Congenital heart defects (CHDs) are the most important category of congenital anomalies, based on their frequency, potential severity, and health care costs. No screening policy for prenatal CHD is currently in place, and ultrasound is still the most widely used prenatal tool for detecting these abnormalities. Metabolomics is a branch of the “-omics” sciences in which high-throughput techniques are used to identify and quantify small molecules that constitute the metabolome. This prospective study was performed to determine the differences, if any, in the first-trimester maternal metabolomic profile in pregnancies with a chromosomally normal fetus compared with those affected with a CHD and to evaluate metabolite biomarker algorithms for first-trimester prediction of fetal CHD.
Patients were prospectively recruited during 2006 to 2009. Crown-rump length was used to estimate gestational age. Nuchal translucency (NT) thickness was measured for aneuploidy risk estimation. Karyotype examinations were performed to assess chromosomal status. Congenital heart defect status was determined by prenatal or postnatal imaging and based on physical examination. Singleton pregnancies were identified in which the fetus was diagnosed antenatally with an isolated major CHD with available maternal blood samples stored at 11 to 13 weeks’ gestation. The study population included 30 cases with major cardiac defects, and each case was matched with 2 control subjects with no complications. A nuclear magnetic resonance (NMR) platform was used for metabolomic analysis of the serum. A targeted quantitative metabolomics approach was used to analyze the serum samples using a combination of direct injection (DI) mass spectrometry with a reverse-phase liquid chromatography and tandem mass spectrometry (LC-MS/MS) kit. Metabolite concentrations in CHD patients and control subjects were compared.
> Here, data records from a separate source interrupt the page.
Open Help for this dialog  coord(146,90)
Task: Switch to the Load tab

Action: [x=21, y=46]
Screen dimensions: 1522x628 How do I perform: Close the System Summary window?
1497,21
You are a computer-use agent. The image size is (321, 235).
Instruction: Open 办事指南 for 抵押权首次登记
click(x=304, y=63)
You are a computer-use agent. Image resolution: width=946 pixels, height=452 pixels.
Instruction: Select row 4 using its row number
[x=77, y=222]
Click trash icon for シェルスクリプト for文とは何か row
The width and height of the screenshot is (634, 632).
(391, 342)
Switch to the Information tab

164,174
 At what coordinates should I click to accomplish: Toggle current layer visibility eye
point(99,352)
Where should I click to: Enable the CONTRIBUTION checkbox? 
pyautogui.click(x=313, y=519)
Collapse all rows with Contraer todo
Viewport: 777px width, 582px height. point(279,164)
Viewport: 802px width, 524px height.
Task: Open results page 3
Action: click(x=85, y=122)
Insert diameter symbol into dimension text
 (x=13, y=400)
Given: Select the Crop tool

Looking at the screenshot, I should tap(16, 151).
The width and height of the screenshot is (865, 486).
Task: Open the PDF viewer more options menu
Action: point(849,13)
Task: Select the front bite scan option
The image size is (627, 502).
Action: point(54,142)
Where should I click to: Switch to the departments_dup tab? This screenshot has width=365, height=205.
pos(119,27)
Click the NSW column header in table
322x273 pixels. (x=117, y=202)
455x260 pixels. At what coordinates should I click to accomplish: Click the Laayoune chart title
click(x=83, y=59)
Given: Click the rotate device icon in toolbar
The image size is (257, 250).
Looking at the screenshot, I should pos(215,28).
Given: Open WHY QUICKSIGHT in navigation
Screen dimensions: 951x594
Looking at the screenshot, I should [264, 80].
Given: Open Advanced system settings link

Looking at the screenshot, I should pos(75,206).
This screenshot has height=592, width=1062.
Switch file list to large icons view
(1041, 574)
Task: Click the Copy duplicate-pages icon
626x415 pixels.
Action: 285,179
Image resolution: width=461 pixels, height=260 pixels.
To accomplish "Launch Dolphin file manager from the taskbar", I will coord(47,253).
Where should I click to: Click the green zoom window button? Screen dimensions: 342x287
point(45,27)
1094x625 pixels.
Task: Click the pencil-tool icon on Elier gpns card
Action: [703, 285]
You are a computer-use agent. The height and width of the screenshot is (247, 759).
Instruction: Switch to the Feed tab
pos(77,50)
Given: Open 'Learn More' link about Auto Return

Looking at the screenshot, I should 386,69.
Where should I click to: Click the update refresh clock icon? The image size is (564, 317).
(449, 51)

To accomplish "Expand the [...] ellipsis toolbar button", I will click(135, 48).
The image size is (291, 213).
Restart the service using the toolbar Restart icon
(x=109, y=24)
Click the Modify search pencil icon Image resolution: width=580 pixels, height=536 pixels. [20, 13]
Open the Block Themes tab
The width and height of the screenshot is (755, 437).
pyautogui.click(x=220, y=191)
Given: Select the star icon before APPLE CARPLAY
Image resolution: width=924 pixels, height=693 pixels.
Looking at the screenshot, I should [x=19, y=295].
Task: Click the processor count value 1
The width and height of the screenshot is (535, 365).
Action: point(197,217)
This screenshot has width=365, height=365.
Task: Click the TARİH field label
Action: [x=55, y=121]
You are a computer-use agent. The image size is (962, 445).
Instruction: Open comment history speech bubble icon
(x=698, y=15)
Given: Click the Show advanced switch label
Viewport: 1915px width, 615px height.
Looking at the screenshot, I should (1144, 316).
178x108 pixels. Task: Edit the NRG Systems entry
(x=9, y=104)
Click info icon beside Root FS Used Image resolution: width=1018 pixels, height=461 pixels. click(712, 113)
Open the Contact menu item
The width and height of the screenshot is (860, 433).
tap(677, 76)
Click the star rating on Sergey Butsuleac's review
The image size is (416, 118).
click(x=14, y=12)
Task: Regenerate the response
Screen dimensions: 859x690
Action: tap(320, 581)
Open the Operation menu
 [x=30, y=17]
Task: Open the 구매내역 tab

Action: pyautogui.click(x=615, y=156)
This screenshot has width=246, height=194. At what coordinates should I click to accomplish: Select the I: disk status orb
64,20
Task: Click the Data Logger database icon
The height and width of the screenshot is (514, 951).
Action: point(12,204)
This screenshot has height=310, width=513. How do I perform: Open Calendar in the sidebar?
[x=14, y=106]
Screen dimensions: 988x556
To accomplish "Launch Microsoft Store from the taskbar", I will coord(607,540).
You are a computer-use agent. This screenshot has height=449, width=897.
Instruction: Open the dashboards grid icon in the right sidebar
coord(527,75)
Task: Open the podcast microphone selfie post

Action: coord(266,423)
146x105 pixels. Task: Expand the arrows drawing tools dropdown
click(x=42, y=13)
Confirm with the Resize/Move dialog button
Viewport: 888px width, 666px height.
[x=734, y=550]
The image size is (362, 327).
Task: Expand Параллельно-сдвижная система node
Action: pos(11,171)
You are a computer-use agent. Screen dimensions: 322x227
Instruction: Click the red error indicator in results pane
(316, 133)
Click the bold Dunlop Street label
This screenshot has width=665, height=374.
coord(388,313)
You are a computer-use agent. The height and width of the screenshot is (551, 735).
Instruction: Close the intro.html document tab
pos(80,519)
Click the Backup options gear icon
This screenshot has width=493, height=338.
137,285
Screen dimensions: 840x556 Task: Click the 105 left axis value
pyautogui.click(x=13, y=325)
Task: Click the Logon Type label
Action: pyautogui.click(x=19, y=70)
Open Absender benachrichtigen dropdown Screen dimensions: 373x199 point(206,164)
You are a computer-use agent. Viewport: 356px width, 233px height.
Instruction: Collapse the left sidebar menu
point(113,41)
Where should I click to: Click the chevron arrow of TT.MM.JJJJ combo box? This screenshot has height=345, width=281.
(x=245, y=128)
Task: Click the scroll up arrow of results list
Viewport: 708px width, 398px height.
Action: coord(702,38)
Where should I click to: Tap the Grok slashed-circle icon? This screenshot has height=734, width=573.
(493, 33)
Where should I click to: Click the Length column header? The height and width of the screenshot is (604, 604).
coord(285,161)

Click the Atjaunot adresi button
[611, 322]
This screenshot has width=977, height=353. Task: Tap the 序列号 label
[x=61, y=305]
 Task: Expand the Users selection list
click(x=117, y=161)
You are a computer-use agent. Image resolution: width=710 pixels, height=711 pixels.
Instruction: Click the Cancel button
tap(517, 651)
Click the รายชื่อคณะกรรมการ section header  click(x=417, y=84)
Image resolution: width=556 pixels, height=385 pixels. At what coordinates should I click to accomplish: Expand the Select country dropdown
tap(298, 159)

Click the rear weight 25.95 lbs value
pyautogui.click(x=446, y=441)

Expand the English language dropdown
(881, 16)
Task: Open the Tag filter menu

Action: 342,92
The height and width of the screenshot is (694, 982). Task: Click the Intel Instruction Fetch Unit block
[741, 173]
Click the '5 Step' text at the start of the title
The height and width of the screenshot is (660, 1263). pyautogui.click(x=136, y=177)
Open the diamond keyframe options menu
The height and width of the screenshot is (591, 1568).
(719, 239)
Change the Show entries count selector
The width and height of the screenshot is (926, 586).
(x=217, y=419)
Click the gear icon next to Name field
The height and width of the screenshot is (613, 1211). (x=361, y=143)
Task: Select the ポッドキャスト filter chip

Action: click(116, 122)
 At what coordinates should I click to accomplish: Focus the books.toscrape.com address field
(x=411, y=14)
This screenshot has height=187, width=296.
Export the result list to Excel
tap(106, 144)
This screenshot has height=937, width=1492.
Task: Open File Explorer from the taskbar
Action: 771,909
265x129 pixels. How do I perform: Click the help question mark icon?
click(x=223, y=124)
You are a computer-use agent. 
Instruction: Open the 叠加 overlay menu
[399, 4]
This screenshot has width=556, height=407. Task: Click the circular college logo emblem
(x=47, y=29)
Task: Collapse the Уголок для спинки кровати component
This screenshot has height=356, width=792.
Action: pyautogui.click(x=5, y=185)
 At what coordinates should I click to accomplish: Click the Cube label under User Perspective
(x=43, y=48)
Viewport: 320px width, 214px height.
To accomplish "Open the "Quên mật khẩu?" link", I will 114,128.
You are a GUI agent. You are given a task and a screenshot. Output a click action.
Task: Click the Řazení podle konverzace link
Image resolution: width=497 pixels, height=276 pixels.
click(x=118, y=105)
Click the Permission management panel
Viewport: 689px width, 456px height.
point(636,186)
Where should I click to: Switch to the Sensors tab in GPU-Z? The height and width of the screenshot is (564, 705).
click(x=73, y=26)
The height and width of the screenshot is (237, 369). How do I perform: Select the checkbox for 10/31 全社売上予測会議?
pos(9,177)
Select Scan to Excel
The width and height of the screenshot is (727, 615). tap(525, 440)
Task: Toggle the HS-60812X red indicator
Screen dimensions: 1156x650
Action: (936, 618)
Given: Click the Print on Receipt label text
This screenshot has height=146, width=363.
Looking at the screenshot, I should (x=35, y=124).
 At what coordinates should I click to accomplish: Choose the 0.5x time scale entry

Metabolomic analyses using NMR and DI/LC-MS/MS were performed for 27 cases of CHD and 59 normal matched control subjects. No significant differences were observed between maternal pregnancy and other demographic characteristics between study and control groups. Neither case nor control fetuses had any known or suspected chromosomal or syndromic abnormalities. A total of 150 metabolites were identified and quantified. Thirty-eight metabolites were quantified by NMR spectroscopy, with 174 distinct metabolites measured by the 2 platforms. On univariate analysis, 118 metabolites from the DI/LC-MS/MS assay showed significant concentration differences in maternal serum in CHD versus control subjects. A similar comparison of metabolite concentrations was performed for only NMR-based metabolomics and found significant differences for 5 metabolites. A clear separation between control and CHD groups was demonstrated (P < 0.0005). When the metabolites were ranked by their contribution to distinguishing CHD and control groups, several acylcarnitines, such as hydroxypropionylcarnitine and sphingomyelin, were the most discriminating metabolites for separating CHD cases from control subjects; these metabolites were reduced in CHD cases compared with the control subjects. Acetone, ethanol, acetate, and pyruvate were the most discriminating metabolites using NMR analysis. Predictive algorithms were developed for CHD detection. High sensitivity (0.929; 95% confidence interval [CI], 0.92–1.00) and specificity (0.932; 95% CI, 0.78–1.00) for CHD detection were achieved (area under the curve, 0.992; 95% CI, 0.973–1.0).
Using DI/LC-MS/MS and NMR metabolomic platforms, numerous metabolites in maternal serum distinguished chromosomally normal versus first-trimester CHD cases. The principal metabolite group was the acylcarnitines, which represent intermediates involved in the transport and metabolism of fatty acids in the mitochondria. C3-OH, C5:1-DC, and C14:2OH were highly accurate predictors of CHD status. Metabolites identified by the NMR platform alone provided only limited diagnostic accuracy. The combination of metabolite markers with NT measurement for the detection of CHD did not add any benefit above metabolites alone. A limited number of metabolites appear to have significant diagnostic accuracy for the biochemical prediction of CHD in the first-trimester fetus.